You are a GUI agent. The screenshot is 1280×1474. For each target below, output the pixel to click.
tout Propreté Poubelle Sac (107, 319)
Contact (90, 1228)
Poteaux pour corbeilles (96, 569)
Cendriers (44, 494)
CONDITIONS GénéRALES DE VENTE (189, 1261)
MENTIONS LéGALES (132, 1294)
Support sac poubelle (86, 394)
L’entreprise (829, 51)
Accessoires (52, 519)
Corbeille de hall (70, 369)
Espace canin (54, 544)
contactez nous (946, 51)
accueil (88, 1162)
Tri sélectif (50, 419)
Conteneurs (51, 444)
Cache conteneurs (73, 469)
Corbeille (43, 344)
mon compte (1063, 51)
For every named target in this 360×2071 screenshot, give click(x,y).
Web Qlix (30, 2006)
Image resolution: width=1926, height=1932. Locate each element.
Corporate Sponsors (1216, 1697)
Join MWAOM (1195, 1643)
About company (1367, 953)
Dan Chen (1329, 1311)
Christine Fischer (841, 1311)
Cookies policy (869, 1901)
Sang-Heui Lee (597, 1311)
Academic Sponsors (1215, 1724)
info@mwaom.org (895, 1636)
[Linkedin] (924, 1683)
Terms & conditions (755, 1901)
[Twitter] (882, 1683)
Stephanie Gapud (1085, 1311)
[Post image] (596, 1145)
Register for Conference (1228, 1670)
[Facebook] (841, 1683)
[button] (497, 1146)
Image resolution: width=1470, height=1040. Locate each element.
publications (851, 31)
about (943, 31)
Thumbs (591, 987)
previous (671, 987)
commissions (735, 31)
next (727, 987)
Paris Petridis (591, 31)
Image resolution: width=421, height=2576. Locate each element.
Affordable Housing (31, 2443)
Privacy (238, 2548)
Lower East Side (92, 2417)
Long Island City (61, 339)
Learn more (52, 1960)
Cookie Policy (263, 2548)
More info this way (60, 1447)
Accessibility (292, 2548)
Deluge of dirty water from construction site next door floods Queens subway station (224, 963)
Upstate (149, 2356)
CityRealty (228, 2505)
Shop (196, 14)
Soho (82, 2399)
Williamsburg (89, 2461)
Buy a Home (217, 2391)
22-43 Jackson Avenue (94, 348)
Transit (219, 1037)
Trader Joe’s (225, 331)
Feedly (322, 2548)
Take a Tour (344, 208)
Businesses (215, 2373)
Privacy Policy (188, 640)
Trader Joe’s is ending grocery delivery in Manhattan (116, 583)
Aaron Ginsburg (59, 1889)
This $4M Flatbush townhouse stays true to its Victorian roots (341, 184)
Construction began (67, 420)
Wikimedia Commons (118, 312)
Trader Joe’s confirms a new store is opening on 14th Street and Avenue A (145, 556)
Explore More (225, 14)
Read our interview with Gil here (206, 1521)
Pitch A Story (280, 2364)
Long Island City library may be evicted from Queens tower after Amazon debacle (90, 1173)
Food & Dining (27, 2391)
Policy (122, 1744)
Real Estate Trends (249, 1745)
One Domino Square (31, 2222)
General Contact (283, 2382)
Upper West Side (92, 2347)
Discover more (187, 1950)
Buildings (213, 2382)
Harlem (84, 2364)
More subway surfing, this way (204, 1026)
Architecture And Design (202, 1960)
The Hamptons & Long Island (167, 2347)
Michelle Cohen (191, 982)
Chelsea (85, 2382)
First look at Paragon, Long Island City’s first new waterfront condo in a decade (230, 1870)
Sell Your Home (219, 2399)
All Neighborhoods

######

Task statement
Among the lines in the material above, some may hold "height". State how many do, and add nothing.

Answer box
3